Very very nice mate looks a cracking job :thumb:


----------



## ziggy72 (Oct 27, 2016)

Wow looks fantastic. Nice to see classics brought back to their former glory instead of 3 day old cars that have been detailed and look new anyway. :thumb:


----------



## AJO (Mar 12, 2006)

:thumb: Beautiful!


----------



## Zetec-al (Feb 28, 2011)

Superb work


----------



## Wrigit (May 2, 2007)

Not usually a bug type of guy, but that is a credit to you amazing work!


----------



## Derekh929 (Aug 28, 2011)

Quite simply outstanding finish on that how did you get the engine block and the Aluminium looking so good?
so what's it worth know and how easy was it to get all that glorious trim and fantastic finish on paint?


----------



## RandomlySet (Jul 10, 2007)

stunning


----------



## muchoado (Dec 5, 2016)

epic amazing


----------



## Forsh (Jun 13, 2014)

Smashin' :thumb:

Totally stock looking but wacked with the lowering stick - I approve!
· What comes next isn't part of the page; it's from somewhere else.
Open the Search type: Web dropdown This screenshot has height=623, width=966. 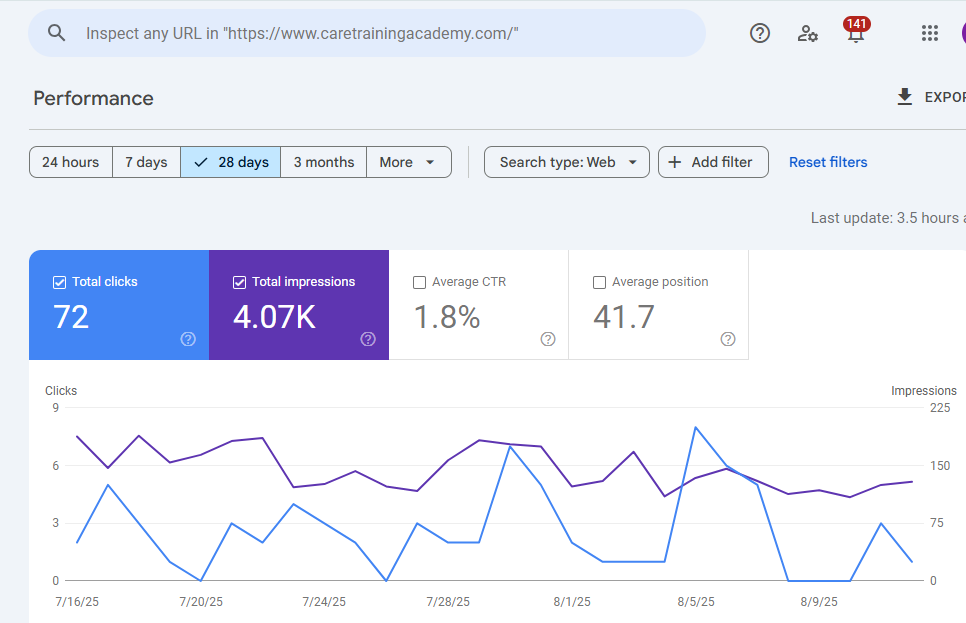[x=567, y=162]
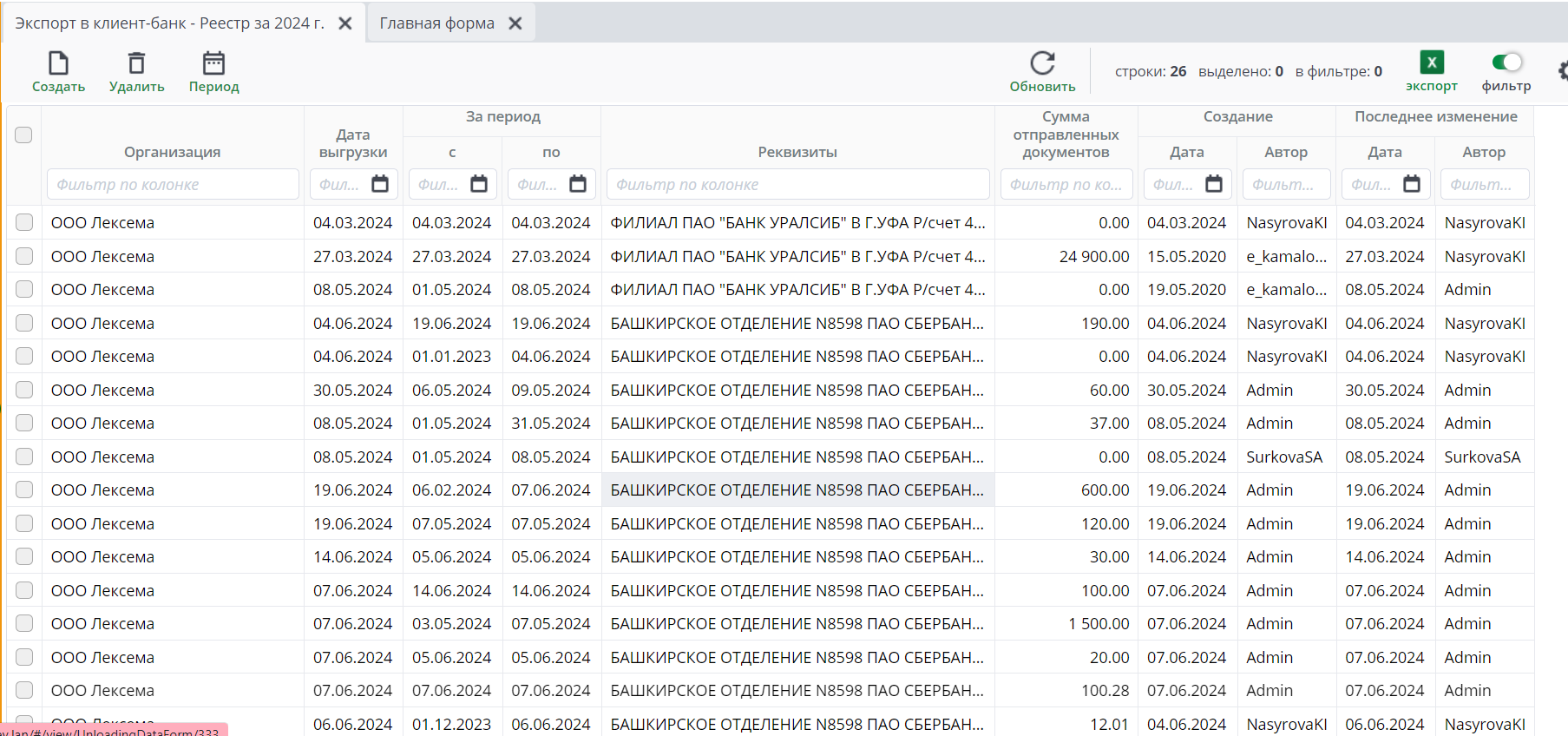Open calendar for Создание Дата filter

pyautogui.click(x=1214, y=184)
What's the gizmo on the front screen above the tax disc?


----------



## Cookies (Dec 10, 2008)

That is just beautiful. Thanks for sharing!!

Cooks


----------



## MadOnVaux! (Jun 2, 2008)

Superb


----------



## voon (Apr 28, 2010)

WTF .. that's the original engine? No spare parts?


----------



## tonyy (Jul 26, 2008)

Stunning :thumb:


----------



## Simonrev (Nov 26, 2012)

Stunning ... just sold a 59 matching no's not a patch on yours !!


----------



## JAISCOSSIE (Apr 11, 2006)

Derekh929 said:


> Quite simply outstanding finish on that how did you get the engine block and the Aluminium looking so good?
> so what's it worth know and how easy was it to get all that glorious trim and fantastic finish on paint?


Thanks man, the engine block etc I painted with a paint from a company called eastwoods alumablast, as long as you apply it in thin coats it gives the look of raw aluminium.

The trim was easy to get as they remake it all, trouble is there is a lot of crap reproduction parts. Most of my bits came from California where the quality is much much better.

The paintwork I cant take credit for, it went to a company in Manchester who are really good and well known for doing cars in the Rs scene. After painting they wet sanded the car several times to remove the orange peel. I then refined it further once the car was back with me.

Surprisingly the car needed very little welding and is all steel and original panels etc. Quite a rarity for a Beetle as they rust EVERYWHERE but then it is nearly 58 years old.


----------



## JAISCOSSIE (Apr 11, 2006)

Forsh said:


> Smashin' :thumb:
> 
> Totally stock looking but wacked with the lowering stick - I approve!
> 
> What's the gizmo on the front screen above the tax disc?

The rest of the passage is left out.